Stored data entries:
● ● ● ● ●
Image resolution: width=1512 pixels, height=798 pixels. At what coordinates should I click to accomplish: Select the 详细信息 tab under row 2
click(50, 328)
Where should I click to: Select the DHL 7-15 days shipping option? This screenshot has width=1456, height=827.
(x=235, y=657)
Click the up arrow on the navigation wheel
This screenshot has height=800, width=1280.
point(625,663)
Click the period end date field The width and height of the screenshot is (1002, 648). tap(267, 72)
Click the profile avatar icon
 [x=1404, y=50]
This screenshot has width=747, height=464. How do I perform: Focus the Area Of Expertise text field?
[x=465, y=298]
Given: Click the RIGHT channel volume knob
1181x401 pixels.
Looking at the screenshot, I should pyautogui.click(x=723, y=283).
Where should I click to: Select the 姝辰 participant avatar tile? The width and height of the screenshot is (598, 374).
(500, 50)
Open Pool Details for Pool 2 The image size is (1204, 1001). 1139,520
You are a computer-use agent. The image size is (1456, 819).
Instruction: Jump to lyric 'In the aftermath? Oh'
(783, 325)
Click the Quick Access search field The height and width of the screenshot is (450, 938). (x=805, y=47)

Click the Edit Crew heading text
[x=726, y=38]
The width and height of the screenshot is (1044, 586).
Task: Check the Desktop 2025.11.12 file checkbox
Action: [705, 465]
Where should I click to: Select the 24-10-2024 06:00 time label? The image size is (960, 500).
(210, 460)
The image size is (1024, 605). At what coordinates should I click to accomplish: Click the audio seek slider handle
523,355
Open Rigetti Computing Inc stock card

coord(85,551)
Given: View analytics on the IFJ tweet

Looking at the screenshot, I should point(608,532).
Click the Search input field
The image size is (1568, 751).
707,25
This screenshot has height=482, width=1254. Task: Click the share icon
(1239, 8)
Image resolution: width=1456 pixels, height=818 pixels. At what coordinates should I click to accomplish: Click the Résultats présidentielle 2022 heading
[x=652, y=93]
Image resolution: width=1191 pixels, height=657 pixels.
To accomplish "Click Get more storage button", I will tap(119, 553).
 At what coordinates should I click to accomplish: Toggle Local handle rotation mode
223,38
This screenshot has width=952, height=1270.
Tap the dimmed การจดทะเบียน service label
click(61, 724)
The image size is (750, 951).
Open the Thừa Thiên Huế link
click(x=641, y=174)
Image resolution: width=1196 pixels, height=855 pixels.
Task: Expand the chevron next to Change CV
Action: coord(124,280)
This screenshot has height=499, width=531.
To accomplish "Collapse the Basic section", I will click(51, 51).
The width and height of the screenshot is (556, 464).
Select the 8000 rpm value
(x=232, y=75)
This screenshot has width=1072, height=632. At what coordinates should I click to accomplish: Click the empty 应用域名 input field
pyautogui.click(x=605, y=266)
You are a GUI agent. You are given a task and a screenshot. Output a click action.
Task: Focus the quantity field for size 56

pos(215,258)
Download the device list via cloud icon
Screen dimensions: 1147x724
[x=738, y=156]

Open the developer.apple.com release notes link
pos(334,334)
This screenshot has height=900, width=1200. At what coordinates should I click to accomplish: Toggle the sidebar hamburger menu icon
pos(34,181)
● ● ● ● ●
What is expected:
Scan the lines above for "agent", then copy every one that has it.

Answer space:
You are a computer-use agent. The image size is (1456, 819).
You are a GUI agent. You are given a task and a screenshot. Output a click action.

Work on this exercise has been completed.